If “we” means the typical user in a typical small-business or single employee company then the answer is…maybe. While the threats to SMBs (small and medium sized businesses) aren’t that much different from those faced by larger enterprises, the people, processes, and technologies are just now being revamped to address the specific careabouts and issues that are specific to SMBs and will continue to mature throughout 2007.

Finally, if “we” means the typical home user then the answer is…no, things aren’t getting better, in fact they’re probably going to get worse before they get better. Home users are more and more the target rich environment of choice for nefarious groups and individuals. The average home user doesn’t have (or isn’t willing or able to allocate) the resources (be it the time, skills, or even the desire) to protect themselves from these new levels of attack.

So what is the bottom line?

The risk may be to our businesses but the threats are not.

The threats we face and need to prepare ourselves to address are not business, or for that matter, technology based. The threats are targeted at users.
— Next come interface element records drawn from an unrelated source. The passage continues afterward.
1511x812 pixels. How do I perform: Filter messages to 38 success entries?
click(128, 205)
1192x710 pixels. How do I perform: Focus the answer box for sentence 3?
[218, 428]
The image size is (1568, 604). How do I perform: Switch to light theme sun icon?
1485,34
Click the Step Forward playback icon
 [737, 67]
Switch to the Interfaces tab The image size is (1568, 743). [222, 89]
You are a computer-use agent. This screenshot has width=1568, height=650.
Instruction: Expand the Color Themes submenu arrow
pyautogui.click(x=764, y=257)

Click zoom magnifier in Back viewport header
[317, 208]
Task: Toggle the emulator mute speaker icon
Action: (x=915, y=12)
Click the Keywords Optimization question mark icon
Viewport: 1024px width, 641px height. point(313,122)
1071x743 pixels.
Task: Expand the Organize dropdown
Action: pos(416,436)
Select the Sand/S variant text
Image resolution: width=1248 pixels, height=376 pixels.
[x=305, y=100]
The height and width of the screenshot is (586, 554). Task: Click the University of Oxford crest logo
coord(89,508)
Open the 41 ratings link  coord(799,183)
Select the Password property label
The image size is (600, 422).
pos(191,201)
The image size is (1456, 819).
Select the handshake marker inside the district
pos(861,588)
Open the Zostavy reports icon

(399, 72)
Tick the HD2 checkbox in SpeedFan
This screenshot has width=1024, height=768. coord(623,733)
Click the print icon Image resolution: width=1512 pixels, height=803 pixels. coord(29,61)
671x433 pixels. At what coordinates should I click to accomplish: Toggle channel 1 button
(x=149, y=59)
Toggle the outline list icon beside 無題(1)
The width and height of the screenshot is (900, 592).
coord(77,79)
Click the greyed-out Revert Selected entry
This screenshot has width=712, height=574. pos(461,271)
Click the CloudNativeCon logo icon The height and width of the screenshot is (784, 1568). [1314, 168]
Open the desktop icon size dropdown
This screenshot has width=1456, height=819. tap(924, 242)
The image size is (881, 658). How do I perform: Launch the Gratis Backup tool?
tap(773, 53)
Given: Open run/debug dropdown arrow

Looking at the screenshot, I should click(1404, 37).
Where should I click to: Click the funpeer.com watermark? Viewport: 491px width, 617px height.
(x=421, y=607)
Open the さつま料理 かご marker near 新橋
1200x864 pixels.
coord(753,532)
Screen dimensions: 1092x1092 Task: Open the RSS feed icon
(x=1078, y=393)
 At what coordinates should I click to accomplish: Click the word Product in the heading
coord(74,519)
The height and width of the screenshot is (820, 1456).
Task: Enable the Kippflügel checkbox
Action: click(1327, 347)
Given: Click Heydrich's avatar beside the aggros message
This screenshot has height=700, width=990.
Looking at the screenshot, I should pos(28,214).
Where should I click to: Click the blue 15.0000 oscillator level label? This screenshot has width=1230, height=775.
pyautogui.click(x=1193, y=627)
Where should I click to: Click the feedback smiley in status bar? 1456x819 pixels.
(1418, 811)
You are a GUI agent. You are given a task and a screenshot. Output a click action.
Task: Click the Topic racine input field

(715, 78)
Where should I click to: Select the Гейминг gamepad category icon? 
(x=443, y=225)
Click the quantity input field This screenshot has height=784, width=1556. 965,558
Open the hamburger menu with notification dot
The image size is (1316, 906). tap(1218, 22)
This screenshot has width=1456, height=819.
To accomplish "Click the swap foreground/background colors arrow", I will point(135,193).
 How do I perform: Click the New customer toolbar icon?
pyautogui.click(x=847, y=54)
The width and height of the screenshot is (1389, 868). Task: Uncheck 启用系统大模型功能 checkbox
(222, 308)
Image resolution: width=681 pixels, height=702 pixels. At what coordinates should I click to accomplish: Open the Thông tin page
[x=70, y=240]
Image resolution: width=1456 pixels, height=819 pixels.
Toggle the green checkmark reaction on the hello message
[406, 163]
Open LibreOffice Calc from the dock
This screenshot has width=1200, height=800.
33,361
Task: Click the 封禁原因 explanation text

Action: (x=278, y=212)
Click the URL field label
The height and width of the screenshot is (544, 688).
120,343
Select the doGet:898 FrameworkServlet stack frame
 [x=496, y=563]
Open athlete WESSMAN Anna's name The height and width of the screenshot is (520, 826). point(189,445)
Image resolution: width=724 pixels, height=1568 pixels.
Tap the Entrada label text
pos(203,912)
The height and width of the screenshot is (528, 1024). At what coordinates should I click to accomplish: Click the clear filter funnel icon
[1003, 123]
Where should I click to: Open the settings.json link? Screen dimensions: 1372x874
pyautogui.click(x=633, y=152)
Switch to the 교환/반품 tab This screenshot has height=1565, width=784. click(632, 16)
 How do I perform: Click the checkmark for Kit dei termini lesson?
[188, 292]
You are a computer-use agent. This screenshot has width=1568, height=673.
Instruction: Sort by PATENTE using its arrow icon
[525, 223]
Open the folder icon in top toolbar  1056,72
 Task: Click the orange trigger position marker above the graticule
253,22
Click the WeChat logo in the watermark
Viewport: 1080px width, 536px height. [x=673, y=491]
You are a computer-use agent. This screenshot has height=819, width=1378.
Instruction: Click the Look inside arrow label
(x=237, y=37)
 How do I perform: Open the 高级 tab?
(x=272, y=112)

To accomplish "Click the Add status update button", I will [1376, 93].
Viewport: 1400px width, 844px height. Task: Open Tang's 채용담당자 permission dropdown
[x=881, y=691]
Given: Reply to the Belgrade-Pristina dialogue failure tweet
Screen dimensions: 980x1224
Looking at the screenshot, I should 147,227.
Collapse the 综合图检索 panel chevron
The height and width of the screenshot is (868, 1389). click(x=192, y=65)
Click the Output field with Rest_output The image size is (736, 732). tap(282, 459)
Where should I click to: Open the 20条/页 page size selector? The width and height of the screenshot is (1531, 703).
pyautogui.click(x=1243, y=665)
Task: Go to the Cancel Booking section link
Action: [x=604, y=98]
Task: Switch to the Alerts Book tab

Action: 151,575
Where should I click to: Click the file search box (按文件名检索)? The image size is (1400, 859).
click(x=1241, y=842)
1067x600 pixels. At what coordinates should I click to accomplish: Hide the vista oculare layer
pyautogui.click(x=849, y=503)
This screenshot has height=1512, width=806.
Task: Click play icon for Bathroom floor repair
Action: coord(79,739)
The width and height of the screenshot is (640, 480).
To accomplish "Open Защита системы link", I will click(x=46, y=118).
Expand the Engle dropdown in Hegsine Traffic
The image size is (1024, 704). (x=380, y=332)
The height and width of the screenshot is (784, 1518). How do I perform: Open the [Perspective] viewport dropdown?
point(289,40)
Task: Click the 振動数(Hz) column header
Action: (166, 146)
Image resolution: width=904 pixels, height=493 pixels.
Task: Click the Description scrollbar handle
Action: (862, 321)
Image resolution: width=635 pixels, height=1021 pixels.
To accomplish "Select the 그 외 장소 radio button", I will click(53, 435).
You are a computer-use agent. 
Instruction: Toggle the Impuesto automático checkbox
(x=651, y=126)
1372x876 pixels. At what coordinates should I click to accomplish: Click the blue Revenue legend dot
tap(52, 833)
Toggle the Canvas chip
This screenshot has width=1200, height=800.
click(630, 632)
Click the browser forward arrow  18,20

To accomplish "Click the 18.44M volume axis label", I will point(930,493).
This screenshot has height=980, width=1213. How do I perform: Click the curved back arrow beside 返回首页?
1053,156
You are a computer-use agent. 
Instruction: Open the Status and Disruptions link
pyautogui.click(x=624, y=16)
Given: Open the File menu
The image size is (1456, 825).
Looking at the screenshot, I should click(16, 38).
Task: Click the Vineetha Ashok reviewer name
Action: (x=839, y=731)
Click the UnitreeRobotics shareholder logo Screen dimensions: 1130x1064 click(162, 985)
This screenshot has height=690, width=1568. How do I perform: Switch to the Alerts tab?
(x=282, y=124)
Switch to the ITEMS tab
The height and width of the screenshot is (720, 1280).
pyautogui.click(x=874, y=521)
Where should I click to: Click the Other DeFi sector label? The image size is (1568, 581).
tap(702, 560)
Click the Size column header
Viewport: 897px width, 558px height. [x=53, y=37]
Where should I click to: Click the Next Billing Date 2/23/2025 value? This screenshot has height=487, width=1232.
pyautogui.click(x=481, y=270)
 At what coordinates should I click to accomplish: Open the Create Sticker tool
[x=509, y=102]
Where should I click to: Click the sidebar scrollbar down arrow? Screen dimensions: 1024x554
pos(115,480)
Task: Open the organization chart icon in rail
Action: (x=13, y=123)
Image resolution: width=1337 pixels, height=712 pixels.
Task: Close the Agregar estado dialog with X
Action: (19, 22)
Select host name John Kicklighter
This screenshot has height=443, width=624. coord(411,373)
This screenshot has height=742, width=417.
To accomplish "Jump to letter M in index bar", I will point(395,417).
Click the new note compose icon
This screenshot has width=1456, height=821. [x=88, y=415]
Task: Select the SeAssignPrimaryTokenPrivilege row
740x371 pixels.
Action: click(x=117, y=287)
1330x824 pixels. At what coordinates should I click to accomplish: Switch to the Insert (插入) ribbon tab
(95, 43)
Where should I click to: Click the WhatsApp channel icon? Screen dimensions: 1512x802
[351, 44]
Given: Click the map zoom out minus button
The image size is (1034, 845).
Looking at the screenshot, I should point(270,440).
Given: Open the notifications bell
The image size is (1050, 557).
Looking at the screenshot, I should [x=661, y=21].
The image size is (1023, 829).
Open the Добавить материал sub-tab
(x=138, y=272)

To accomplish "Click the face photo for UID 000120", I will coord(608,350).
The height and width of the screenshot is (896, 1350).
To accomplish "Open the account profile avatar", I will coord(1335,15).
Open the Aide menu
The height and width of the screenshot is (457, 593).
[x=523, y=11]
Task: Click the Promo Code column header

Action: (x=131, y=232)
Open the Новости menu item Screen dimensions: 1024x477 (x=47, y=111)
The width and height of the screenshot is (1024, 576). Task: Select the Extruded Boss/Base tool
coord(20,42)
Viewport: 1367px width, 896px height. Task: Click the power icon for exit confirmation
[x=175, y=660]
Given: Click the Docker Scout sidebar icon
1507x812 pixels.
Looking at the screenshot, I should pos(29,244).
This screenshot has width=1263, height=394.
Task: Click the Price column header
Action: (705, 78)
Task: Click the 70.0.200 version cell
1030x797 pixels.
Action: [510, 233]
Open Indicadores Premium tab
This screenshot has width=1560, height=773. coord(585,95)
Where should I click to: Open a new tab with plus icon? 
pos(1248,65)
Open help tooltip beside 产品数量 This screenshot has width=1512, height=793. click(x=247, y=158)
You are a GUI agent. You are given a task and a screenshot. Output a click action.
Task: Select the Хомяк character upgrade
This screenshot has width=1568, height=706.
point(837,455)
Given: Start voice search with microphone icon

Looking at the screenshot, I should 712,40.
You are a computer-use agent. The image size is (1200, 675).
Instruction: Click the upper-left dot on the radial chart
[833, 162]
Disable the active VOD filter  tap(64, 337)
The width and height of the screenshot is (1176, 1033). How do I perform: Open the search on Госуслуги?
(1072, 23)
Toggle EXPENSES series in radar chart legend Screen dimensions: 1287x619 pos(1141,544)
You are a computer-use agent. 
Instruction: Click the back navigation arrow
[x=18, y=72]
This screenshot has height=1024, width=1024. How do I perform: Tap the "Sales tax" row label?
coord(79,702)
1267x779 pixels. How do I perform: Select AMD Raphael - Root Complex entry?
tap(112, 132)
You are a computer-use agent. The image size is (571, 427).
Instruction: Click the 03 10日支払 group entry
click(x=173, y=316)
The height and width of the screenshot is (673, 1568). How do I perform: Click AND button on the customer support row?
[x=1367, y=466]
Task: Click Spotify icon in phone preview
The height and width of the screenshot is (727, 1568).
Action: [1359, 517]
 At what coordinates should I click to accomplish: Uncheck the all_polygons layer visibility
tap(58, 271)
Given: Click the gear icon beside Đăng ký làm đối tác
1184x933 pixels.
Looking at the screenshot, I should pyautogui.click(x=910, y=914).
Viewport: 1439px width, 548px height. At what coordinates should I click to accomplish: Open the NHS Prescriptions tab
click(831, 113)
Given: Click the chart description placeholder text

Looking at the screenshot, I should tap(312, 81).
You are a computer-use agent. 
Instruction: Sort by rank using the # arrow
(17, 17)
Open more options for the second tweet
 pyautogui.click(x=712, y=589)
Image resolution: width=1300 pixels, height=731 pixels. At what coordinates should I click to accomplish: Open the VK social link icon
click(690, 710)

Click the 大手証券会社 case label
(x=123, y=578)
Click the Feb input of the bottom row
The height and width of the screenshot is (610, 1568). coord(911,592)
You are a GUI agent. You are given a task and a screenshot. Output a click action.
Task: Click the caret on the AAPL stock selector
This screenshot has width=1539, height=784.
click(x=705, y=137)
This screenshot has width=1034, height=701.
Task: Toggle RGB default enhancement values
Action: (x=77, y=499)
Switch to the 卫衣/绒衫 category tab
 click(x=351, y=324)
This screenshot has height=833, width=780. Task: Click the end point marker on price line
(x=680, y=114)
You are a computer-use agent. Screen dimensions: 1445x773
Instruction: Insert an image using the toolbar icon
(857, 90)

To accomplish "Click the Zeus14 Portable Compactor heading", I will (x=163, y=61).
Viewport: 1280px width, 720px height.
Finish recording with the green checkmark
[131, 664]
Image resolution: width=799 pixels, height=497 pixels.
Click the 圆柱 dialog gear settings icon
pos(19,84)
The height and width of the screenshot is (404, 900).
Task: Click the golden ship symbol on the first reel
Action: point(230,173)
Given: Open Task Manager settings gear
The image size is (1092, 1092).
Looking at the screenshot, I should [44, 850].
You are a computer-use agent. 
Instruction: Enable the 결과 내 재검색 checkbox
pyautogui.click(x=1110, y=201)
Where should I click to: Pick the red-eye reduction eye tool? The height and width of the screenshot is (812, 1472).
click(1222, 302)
If you step back, it’s clear that those home users, when it comes right down to it, are the same people that are users in the business environment. They are the employees, the managers, the salespeople, the presidents, and the owners.

Our methods, tools, and techniques have to span boundaries. We have to stop focusing on “this threat”, or “that application”, or “those users”. We have to crawl out of the gopher hole and broaden our vision, not narrow our focus.

As we wrap up another year of learning, improving and adapting, here are three things to think about for 2007, to help combat the growing and shifting nature of our threats:

1.    If you could tell every one of your peers, coworkers, bosses, etc. one thing that you believe would make them smarter users, and therefore more secure online citizens, what would it be?
2.    If you could make the security technology industry aware of one opportunity that you think they are missing the boat on, what would it be?
3.    Are you telling them? If not, why not?